------ Exercise data ------
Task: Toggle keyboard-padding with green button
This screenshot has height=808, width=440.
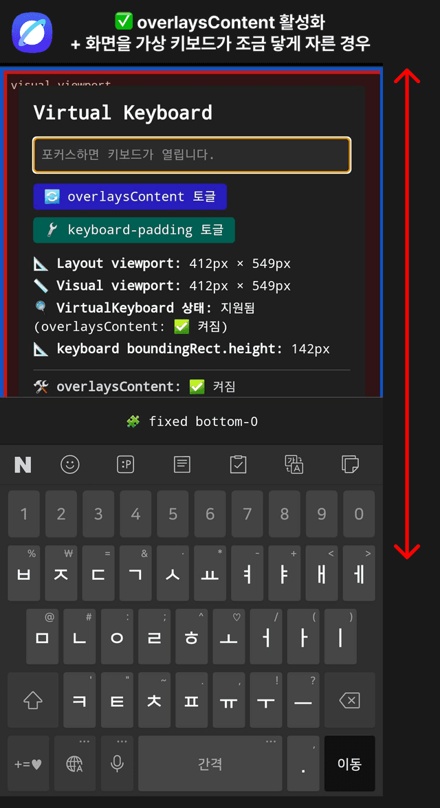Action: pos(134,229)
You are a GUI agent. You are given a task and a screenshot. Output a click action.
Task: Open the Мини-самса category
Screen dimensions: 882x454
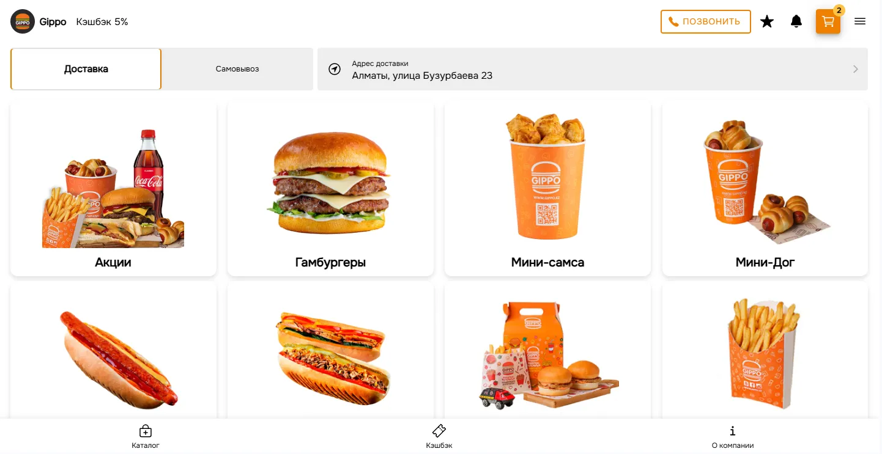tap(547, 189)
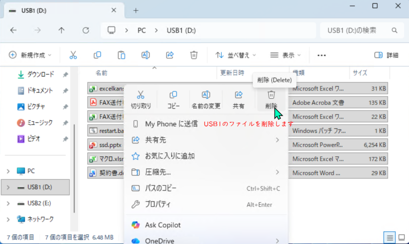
------
------ Exercise data ------
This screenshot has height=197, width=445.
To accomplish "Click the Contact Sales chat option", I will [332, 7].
------
------ Exercise data ------
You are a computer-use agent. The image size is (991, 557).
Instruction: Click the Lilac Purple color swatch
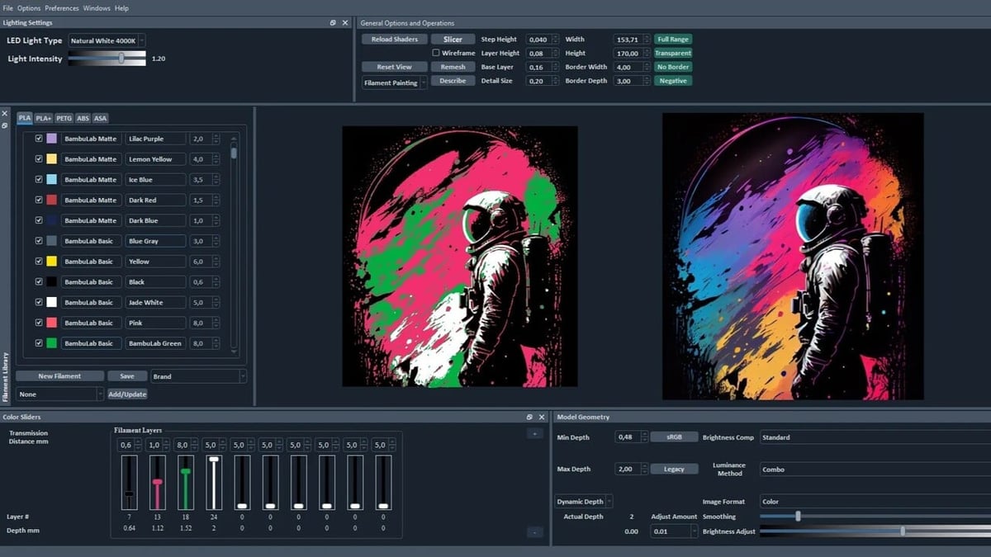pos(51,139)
------
## What is being asked
Return all lines from the material that contain "agent".

## Result of this task
You are a GUI agent. You are given a task and a screenshot. Output a click action.
You are a computer-use agent. The image size is (991, 557).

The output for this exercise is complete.